OBJETIVOS ::
1) Resume en dos oraciones el fragmento sobre la infoxicación publicitaria.
2) Continúa por escrito el fragmento sobre la infoxicación publicitaria a partir de su última oración.

FRAGMENTO DEL DOCUMENTO ::
━━━━━━━━━━━━━━━━

Cómo reactivarla, rehabilitarla y ponerla a andar es el dilema agónico en la pugna por captar y retener la atención.
La guerra por el posicionamiento
Sobresalir con contenidos “a medida” aún más intrusivos y sensacionalistas, en todos los espacios de la comunicación, acentúa la infoxicación.
La guerra por la prevalencia de marcas, servicios, productos, se libra en la mente del consumidor, pero ¿a qué precio?
A medida que la infoxicación aumenta, los públicos se vuelven más apáticos y más escépticos ante los mensajes publicitarios.
Esto representa el desafío más crítico para la industria, que debe improvisar constantemente para reconectarse con unas audiencias extenuadas.
Los infoxicadores fomentan, tanto como padecen, los excesos que dificultan el alcance y el impacto real de los anuncios.
Forzados a condensar el campo de batalla a la fisiología misma del sistema nervioso, se disputan las pociones del estupor.
Uróboros cerebral
La publicidad explota –de manera deliberada o instintiva– neurotransmisores y reacciones químicas cerebrales para generar atracción, dependencia y deleite.

━━━━━━━━━━━━━━━━

EXTRACTOS DE DATOS ::
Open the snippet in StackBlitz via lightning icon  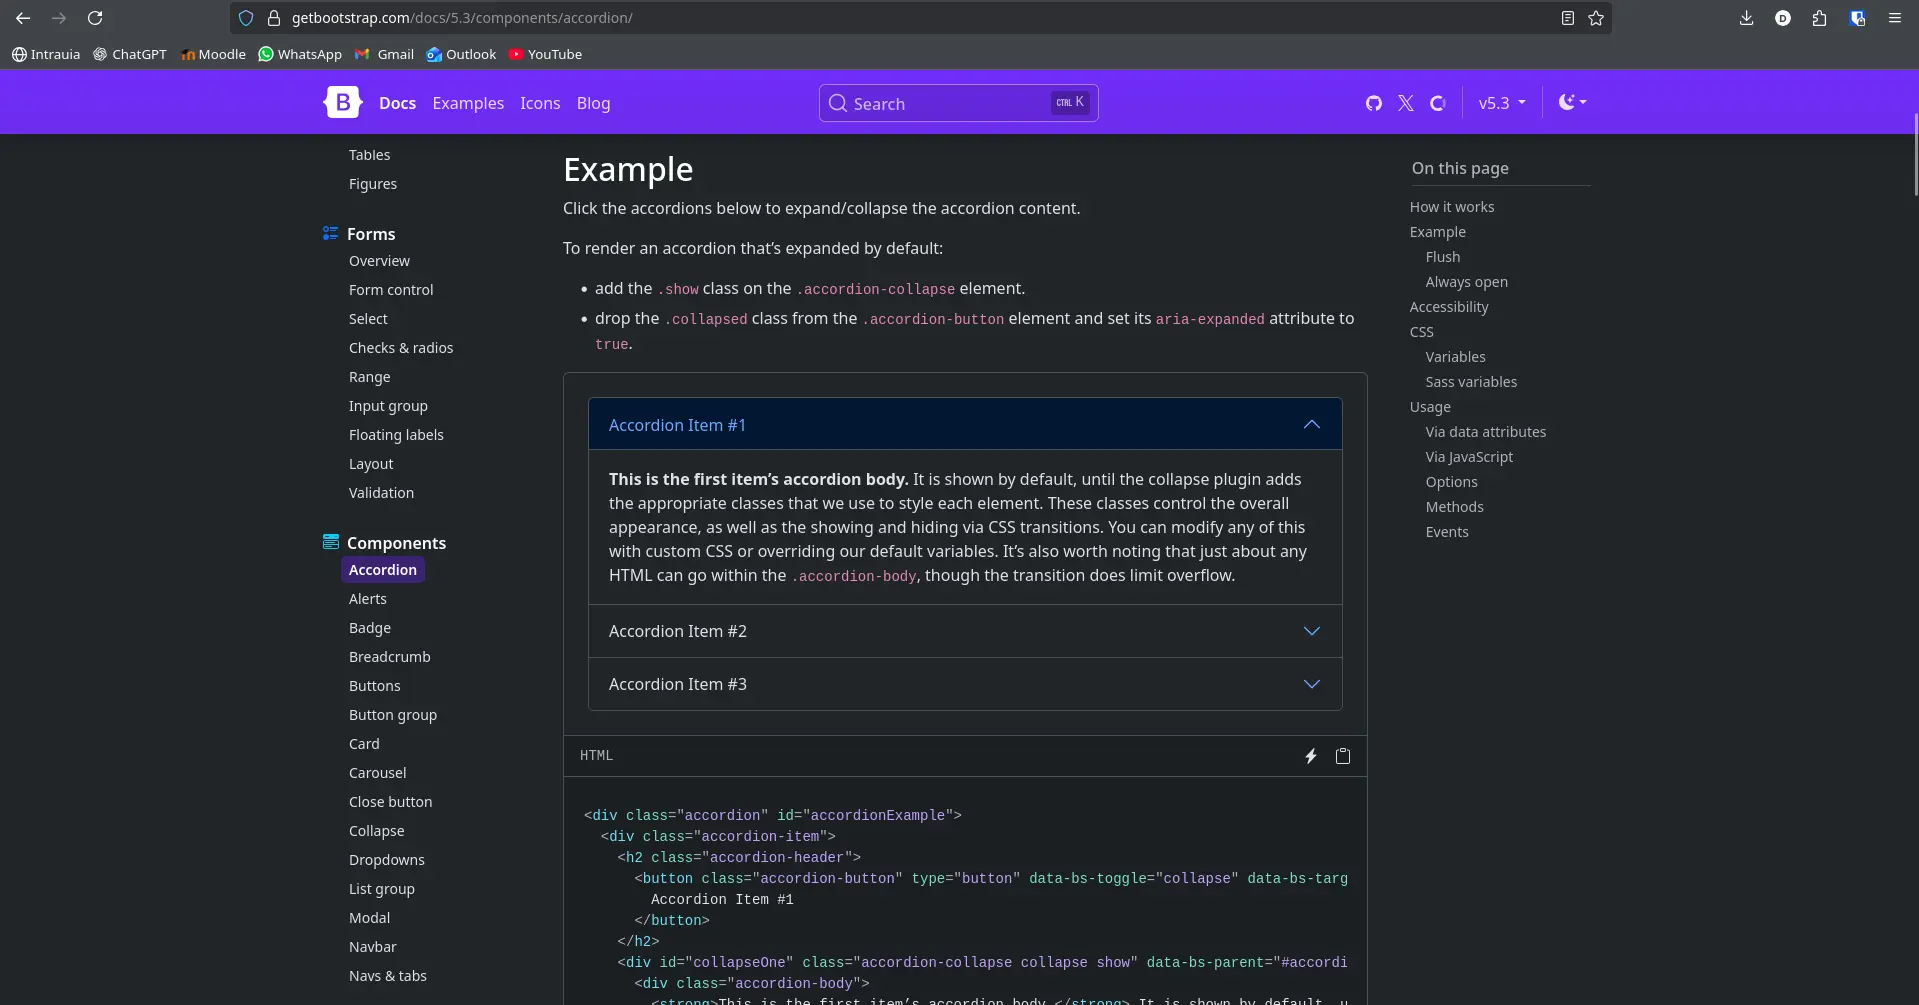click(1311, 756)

━━━━━━━━━━━━━━━━

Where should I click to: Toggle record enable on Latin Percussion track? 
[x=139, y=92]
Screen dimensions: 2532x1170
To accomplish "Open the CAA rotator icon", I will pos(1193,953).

━━━━━━━━━━━━━━━━

RESULTADOS ::
1) La guerra por la prevalencia de marcas, servicios y productos se libra en la mente del consumidor con contenidos cada vez más intrusivos y sensacionalistas, lo que acentúa la infoxicación y vuelve a los públicos más apáticos y escépticos ante los mensajes publicitarios. La industria debe improvisar constantemente para reconectarse con audiencias extenuadas, y la publicidad explota neurotransmisores y reacciones químicas cerebrales para generar atracción, dependencia y deleite.

2)
Cual alquimista cibernética, trata de descifrar la formulación virtuosa de dopamina, adrenalina, refuerzo positivo y satisfacción instantánea para crear impacto.
La adrenalina es una hormona que prepara al cuerpo para reaccionar en situaciones de tensión, peligro, o estimulación intensa.
El peligro, las amenazas físicas, las altas temperaturas, pero también las luces, los ruidos y las emociones fuertes, la desencadenan.
Si el cerebro debe enfocar toda su potencia en permanecer alerta, atento, activo y responsivo, sale un shot de adrenalina.
Crucial para la supervivencia y el buen desempeño, la exposición recurrente y prolongada fomenta una dependencia psicológica hacia lo extremo.
Los mensajes que capturan la atención inmediata, los contenidos atrapantes o novedosos, disparan dosis más o menos elevadas de adrenalina.
Como con todo, el exceso daña, y es preciso asumir la responsabilidad de detener el aluvión antes de que desborde.
No sé lo que quiero, pero lo quiero ya
Cuando el cerebro anticipa un placer o espera una recompensa, libera dopamina, “droga del deseo, la expectativa y la excitación”.
Es un neurotransmisor, también conocido como “químico de la recompensa”, clave en la generación de atracción, deseo y consumo.
Sin embargo, se metaboliza rápido como surge, y sólo deja la urgencia por la repetición para reactivar la descarga narcótica.
Las redes sociales son intensivas en dopamina: los “me gusta”, los comentarios, las notificaciones, generan micro-recompensas activadoras en serie.
El ciclo de la dopamina vuelve a los usuarios más susceptibles a los mensajes y a la interacción pasiva forzosa.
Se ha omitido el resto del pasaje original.